PARAMUS, NJ – Bergen Community College has received a $35,000 grant that allows the school to broaden its criminal justice program to include more humanities.
Integrating the study of film, art, music and literature into the school’s existing criminal justice program will ultimately better prepare students to work with diverse communities as a law enforcement officer one day, college officials believe.
Richard Kuiters, criminal justice department chair, said, “We are taking and offering a humanistic approach to policing. The community wants highly aware law enforcement who have strong communication, critical thinking and problem solving skills.”
Kuiters, along with assistant professor of English Eileen Fitzgerald, worked to secure the funding through the National Endowment for the Humanities (NEH) to launch the classes during the summer semester.
“We are confident that this combination of integrated academic experiences and practical hands-on application will benefit our criminal justice students, and by extension, our criminal justice system and our society as a whole,” Fitzgerald, said.
Fitzgerald added: “The planning committee is very excited about receiving this grant because the generosity of the National Endowment for the Humanities will enrich the pre-professional experiences of our criminal justice students.”
The new offering will consist of three aspects: interdisciplinary courses, a capstone project and community interaction.
Instructors from art, history, literature, philosophy and religion with collaborate with the school’s criminal justice and legal studies departments to design courses that integrate assignments, readings and other work with a criminal justice theme, according to the college.
It will also include collaboration with professional organizations, such as the New Jersey Police Chiefs’ Association, and other potential employers to give students a field-based experience.
The school’s criminal justice program enrolls about 850 students who plan to pursue careers in law enforcement, homeland security, corrections, forensic science, private security and legal services.

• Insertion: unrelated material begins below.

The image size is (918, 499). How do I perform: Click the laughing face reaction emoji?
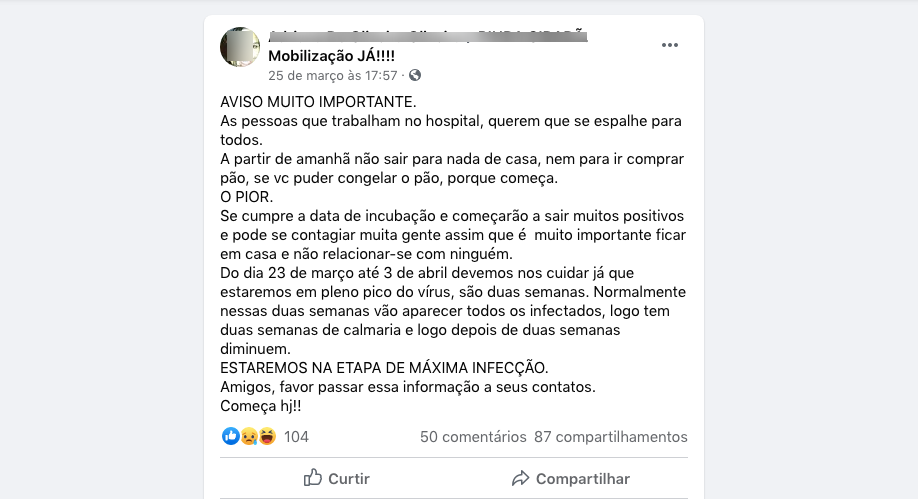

According to Bergen Community, coursework in the new offering will be transferrable to John Jay College of Criminal Justice.
Bergen Community was the only community college in New Jersey this cycle to be awarded NEH’s Humanities Connections grant, a program that seeks to expand the role of humanities in undergraduate education at two- and four-year schools.
NEH offers grants of up to $100,000 to develop a series of three or more linked courses focusing on humanities.
Programs must involve collaboration between faculty from separate departments or schools within an institution and incorporate meaningful student engagement activities such as undergraduate research projects, opportunities for civic engagement, or a structured experience with community-based, project-based, or site-based learning.
When the NEH announced the launch of the grant in 2016, Chairman William D. Adams said the independent federal agency hopes it will “help prepare students in all academic fields for their roles as engaged citizens and productive professionals in a rapidly changing and interdependent world.”
“The most important challenges and opportunities of the 21st century require the habits of mind and forms of knowledge fostered by study of the humanities,” Adams said.